Extrait cité
Star, moi? Non, Raftside c’est la négation faite homme du star-système. Rendez-vous avec une antithèse qui a de l’ambition.
Lorsque Raftside avait dix ans, ses parents lui ont offert un petit synthé Casio. A l’époque il rêvait de ressembler à Jean-Michel Jarre. Heureusement, il a depuis assisté à de nombreux concerts de rock qui l’ont dissuadé du projet malencontreux de faire une carrière de mégalomane électronique. Aujourd’hui il préfèrerait être le nouveau Lou Reed. Voilà une référence non moins mégalo, mais certainement moins gênante à citer.
Si quelqu’un intitule son album „Antistar“, il fait forcément de l’humour. Surtout s’il débarque avec un pseudonyme et une biographie inventée de toutes pièces. Raftside viendrait de Californie, il aurait trempé dans le gangsta-rap avant de découvrir Bob Dylan: „La vie est alors devenue beaucoup plus belle, je me suis mis à écrire des chansons d’amour sur ma guitare sèche en pensant à la paix dans le monde.“
De son vrai nom, Raftside s’appelle Filip Markiewicz, il est Luxembourgeois et tout sauf une antistar. Ses lunettes teintées, il ne les porte pas seulement lorsqu’il monte sur scène avec sa guitare et son allure faussement nonchalante. A l’Université Marc Bloch à Strasbourg, où il fait pour l’instant une maîtrise en histoire de l’Art, il ne passe pas inaperçu. Au milieu des étudiant-e-s au look ultra-classique, le personnage se démarque autant que dans le domaine des singer-songwriters. Et cela non seulement au Luxembourg.
Il a beau citer Bob Dylan, la musique de Raftside est bien plus complexe. Rien à voir avec des troubadours modernes comme Damien Rice ou même Evan Dando, qui se mettent à nu devant leur public avec des textes soit intimistes, soit contestataires. En écoutant „Antistar“ on se croirait devant un album enregistré par une armée entière de magicien-ne-s du son, les uns plus déglingué-e-s que les autres. Le résultat final fait penser à
Deus, à Beck pour la voix ou à Velvet Underground pour l’attitude. Dans „Crying with a smile“, on croirait presque entendre U2 qui auraient oublié leur mission de sauver le monde avec leur son plus grand que nature.
I got a brain like a salad
Raftside fait tout lui-même, des guitares joliment désaccordées aux rythmiques élémentaires mais efficaces. Il y a de quoi s’inventer un pseudo pour se sentir moins seul dans son „Raftstudio“, situé „en Californie, pas loin de Hollerich“. Contrairement à de nombreux confrères, il ne confond pas la scène avec un confessionnal et préfère les associations un peu psychédéliques au strip-tease psychologique. Ses chansons portent des titres comme „Drugs met mayo“ ou „Destination: Sleep“. En live, il doit forcément compenser l’absence d’un groupe, mais pour lui, la solitude est un choix plutôt qu’une fatalité.

Données fournies
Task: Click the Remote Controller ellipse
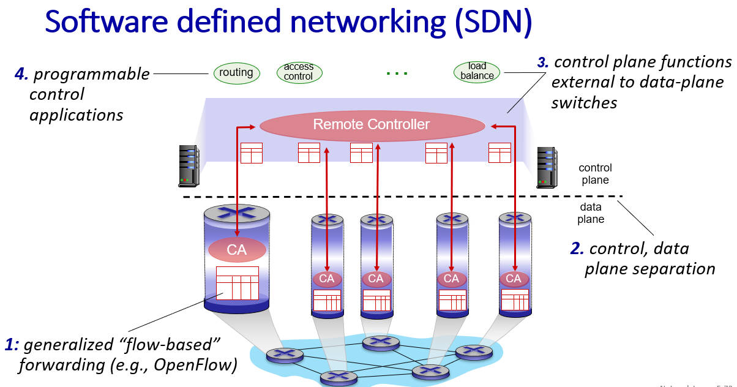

Énoncé écrit 1
Veuillez indiquer si chacune des affirmations suivantes concorde avec l'article sur Raftside, en répondant par oui ou par non et en citant les mots décisifs de l'article : (a) Le vrai nom de Raftside est Filip Markiewicz et il est luxembourgeois. (b) À dix ans, Raftside a reçu une guitare de ses parents. (c) Raftside prépare une maîtrise en histoire de l'art à l'Université Marc Bloch de Strasbourg.
Énoncé écrit 2
Extrayez de l'article sur Raftside, sans la moindre modification, le passage qui s'ouvre sur les mots contenant « Star, moi? Non, Raftside » et se clôt sur « gênante à citer. ».
Énoncé écrit 3
Relevez tous les titres de chansons mentionnés dans l'article sur Raftside.
Les données proviennent d'une autre source.

Résultat de l'exercice 1
(a) Oui : « De son vrai nom, Raftside s’appelle Filip Markiewicz, il est Luxembourgeois »
(b) Non : « Lorsque Raftside avait dix ans, ses parents lui ont offert un petit synthé Casio. »
(c) Oui : « A l’Université Marc Bloch à Strasbourg, où il fait pour l’instant une maîtrise en histoire de l’Art »

Résultat de l'exercice 2
Star, moi? Non, Raftside c’est la négation faite homme du star-système. Rendez-vous avec une antithèse qui a de l’ambition.
Lorsque Raftside avait dix ans, ses parents lui ont offert un petit synthé Casio. A l’époque il rêvait de ressembler à Jean-Michel Jarre. Heureusement, il a depuis assisté à de nombreux concerts de rock qui l’ont dissuadé du projet malencontreux de faire une carrière de mégalomane électronique. Aujourd’hui il préfèrerait être le nouveau Lou Reed. Voilà une référence non moins mégalo, mais certainement moins gênante à citer.

Résultat de l'exercice 3
Crying with a smile
Drugs met mayo
Destination: Sleep